This started out as just a fun postcard I bought for fifty cents, intending to send it to my cousin. We had been to this train station together a zillion years ago when I visited him when he lived just over the border in Kentucky. Like “Haha, that cool building and also there’s a librarian involved.” but then I wondered… The paucity of name/address, the possible double entendre message (from a woman), what else could I find out here? And then, along the way, it became another goofy “librarian vs. LLM” story which I will mostly spare you. But first, Miss Crabb.
I started the way I usually would, some broad DuckDuckGo/Google searches on her last name and “library” and the town she worked in. I learned that Berea, Kentucky just had a county library system, so there was no “Berea Public Library” there, though there was one in Ohio. There was a famous Dr. Crabb who spoke at the Kentucky Library Association but that wasn’t her. One chance hit in a yearbook from 1941 held at the Internet Archive gave me a location, Berea College, and a full name, Nellie I. Crabb. It also let me know that she wrote poetry.

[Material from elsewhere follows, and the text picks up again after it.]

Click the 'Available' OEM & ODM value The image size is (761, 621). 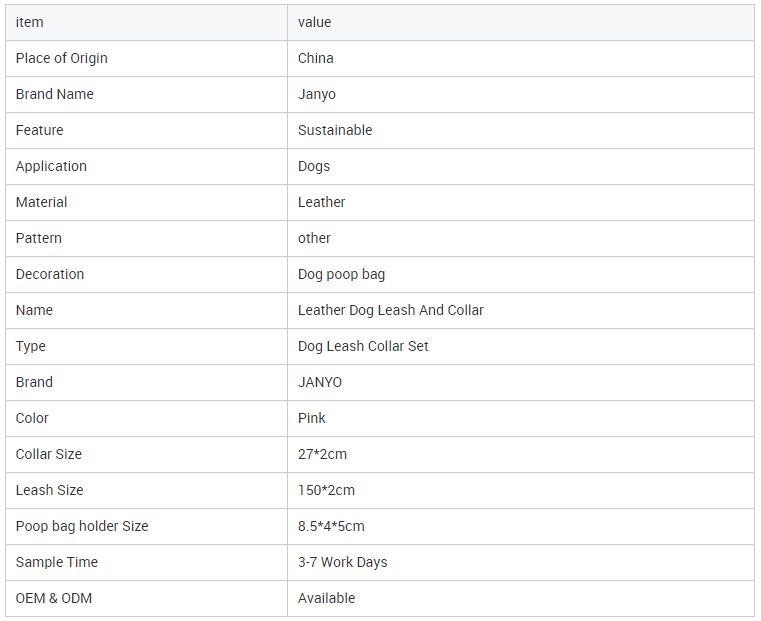(x=326, y=598)
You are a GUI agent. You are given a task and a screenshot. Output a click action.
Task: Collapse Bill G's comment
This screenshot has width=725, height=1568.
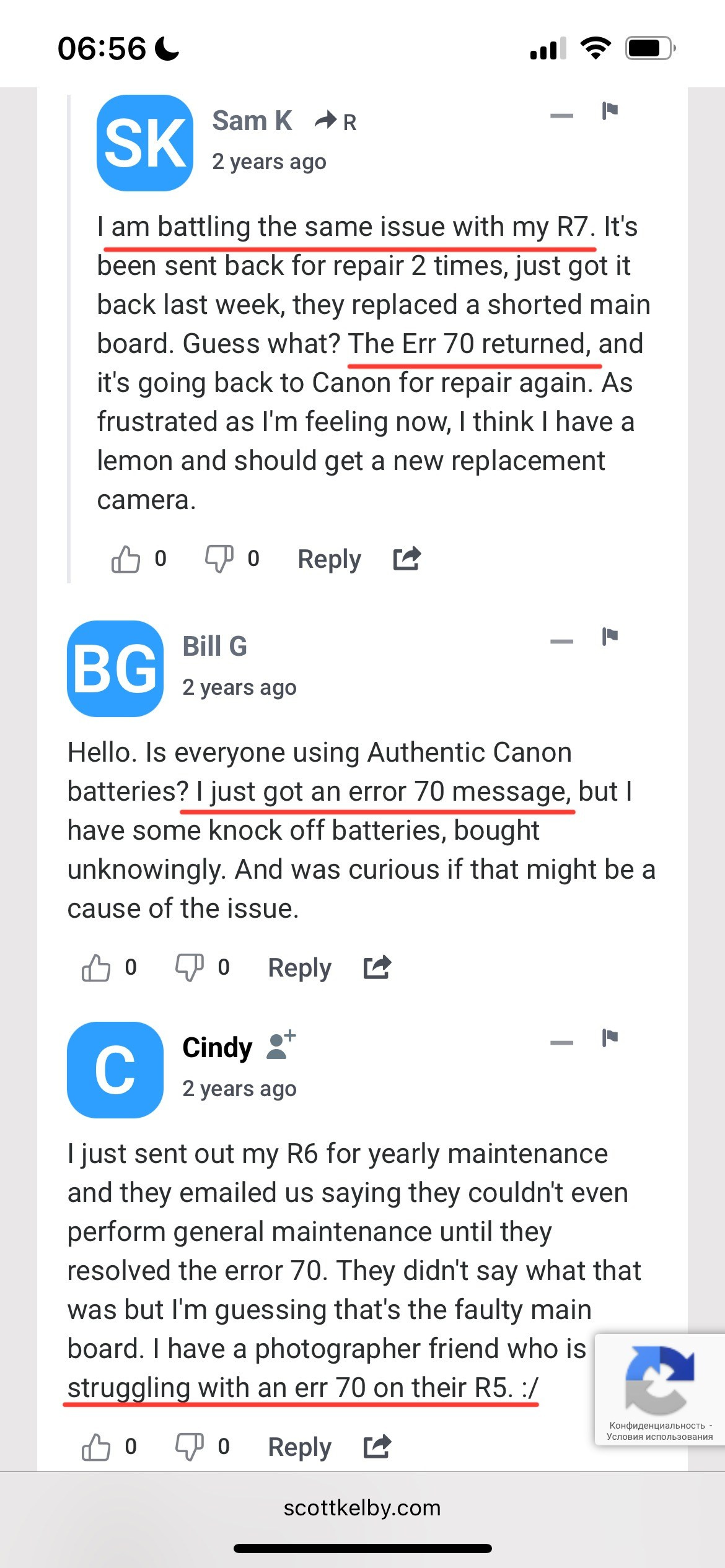click(561, 642)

A search of special collections at Berea confirms that she worked in the library at Berea, a Carnegie Library. Berea is notable for being the first integrated co-ed college in the South. bell hooks worked there. A history of the library (which mentions Nellie Crabb but didn’t show up in my special collections search) goes into great detail about their traveling library program.
I tried to follow the poetry lead, to see if she was published in more places than just the college yearbook. This led me to a 1946 volume of Mountain Life, a journal published by the Appalachian South Folklife Center which had a very small “about our contributors” section stating “NELLIE CRABB is a New Englander, born in Connecticut, educated at Northfield, and was librarian at Worcester for a number of years, before coming to the Berea library about fifteen years ago. She is the author of several volumes of poetry including Four Gardens and Seeking.” Turns out her book publication was front page news in the local newspaper.

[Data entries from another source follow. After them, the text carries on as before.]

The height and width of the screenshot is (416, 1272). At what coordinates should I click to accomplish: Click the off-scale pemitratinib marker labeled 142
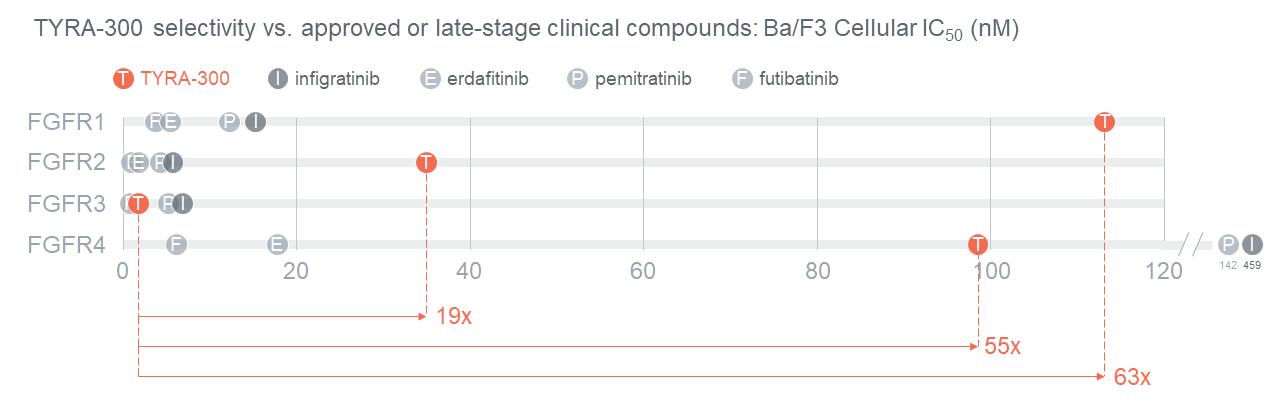(1229, 244)
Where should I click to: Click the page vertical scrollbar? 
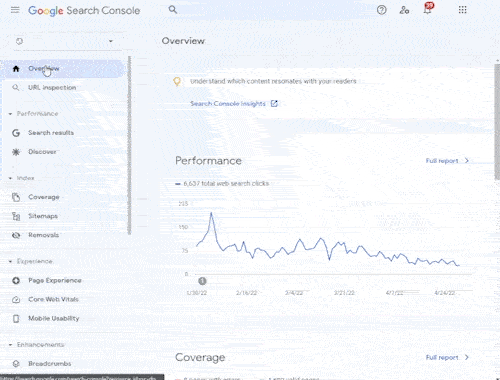(497, 122)
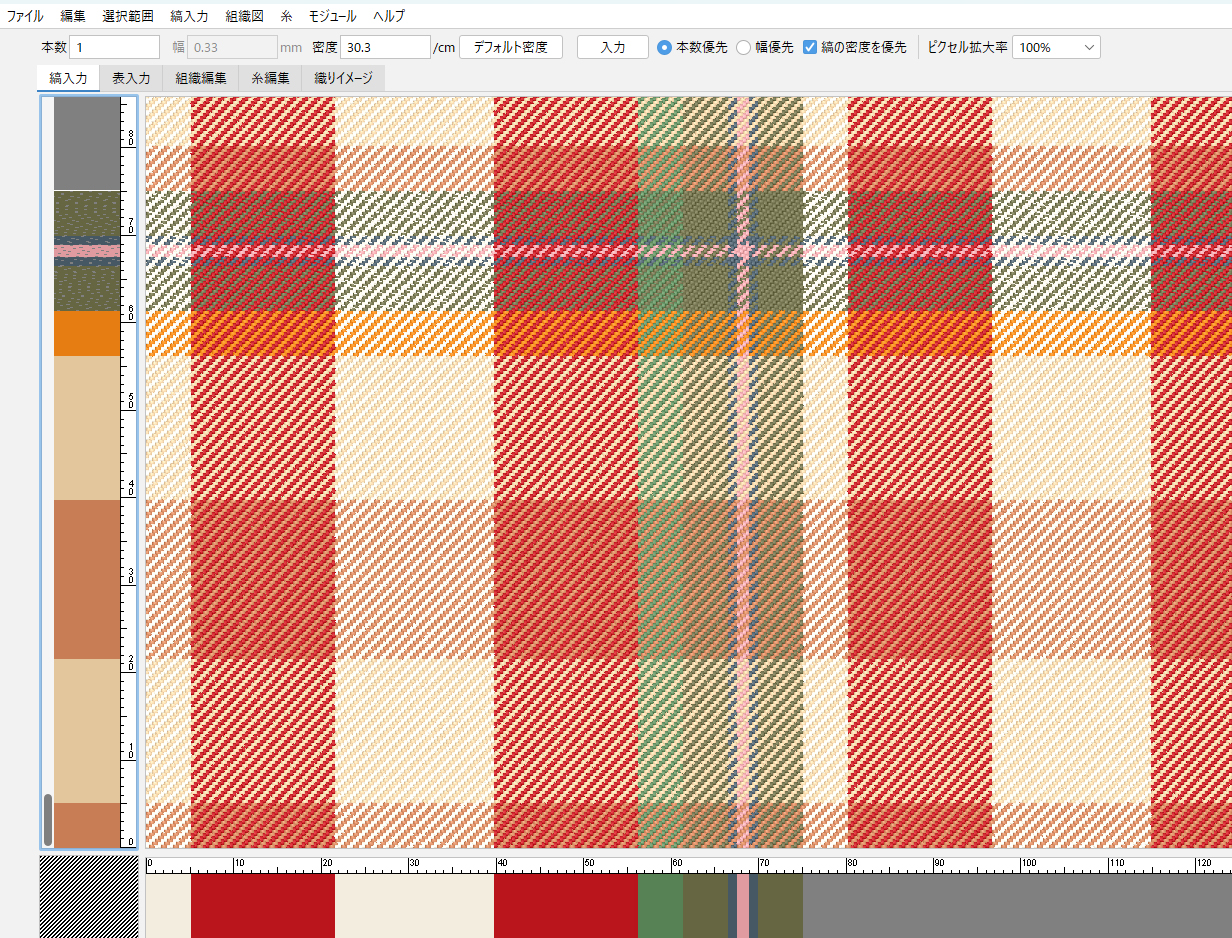The height and width of the screenshot is (938, 1232).
Task: Open the ヘルプ menu
Action: coord(389,16)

That gave me corroboration of a lot of facts, enough to:
- find her book on Worldcat (did I order it from ILL? Of course I did) though it doesn’t have a mention of any other books except a book she wrote about her ancestors
- find her likely genealogy (authoritative? not enough for Wikipedia but it matches another one I found which is fine for this project; her mom there was named Ida which is her middle name, so it’s good enough for me)
- find one of her poems which seemed to also support the “maybe this was a double entendre” read of the postcard, but it’s history so that will likely always remain unknown)
Once I got that far, with a full name, job, and birth date, it was easier to figure out that the Berea Special Collections and the Archives were different “places” online. The Archives have several photographs of the library staff and I found pictures from her from 1910 through 1948. She was not in the yearbooks from 1949 onward.
She was a birdwatcher, a film buff, a peace lover.
I felt that I’d found enough, but I always try to use all the resources that I have available. I asked Deepseek to tell me more about Nellie Crabb. It told me a great story, too bad a lot of it wasn’t true. I went to sleep last night wondering if I’d gotten it wrong. I woke up this morning being pretty sure I hadn’t. I checked Deepseek’s “sources” (but did not ask any other librarians to help me with that stupid task) and after a few “It’s pretty simple to verify this part isn’t true” (actually she did publish a book, actually she did not have the 1957 yearbook dedicated to her) I stopped wasting my own time and I won’t waste yours by recounting more of it. We know how LLMs work.
Nellie Crabb mostly drops out of the searchable record when she stops working at Berea. According to sources that I think are correct, she lived over thirty more years after her retirement. She may have moved back to New England. She had two siblings but no named partner or children. She’s not on Find A Grave. I didn’t find an obit in any newspapers that I had access to. I can only imagine how that postcard made its way to a thrift store in rural Vermont. I had an enjoyable few hours using my real, human eyeballs to learn about this real, human person.
Thanks for showing your work on how you investigate people born and gone before the common era of computers. I do wonder how this type of research will change for people who have almost exclusively born-digital records? I suppose it depends how much of their lives get slurped up by which entities, and how they’re stored. I would like to be auto-deleted when I die, but I’ve probably been written up in the newspaper and town meeting minutes too many times for that to happen.
I wonder SO MUCH about that. The only way I was able to “fact check” the facts I found was because I knew they were from print materials and thus unlikely to be tampered with etc. The way LLMs are like “Well I looked this up in these*general* places…” and if it’s talking about something you know a lot about, you realize they’re not really “looking things up” at all. I always knew that, but this experience drove it home in an all-new way. The iterative idea of research… getting a bit more info and then using that to now refine how you’re looking into a thing, that’s a useful skill and while it still applies to born-digital thing, I bet new strategies will start showing up once we do get to the people whose entire lives (or the lookuppable parts) are digital.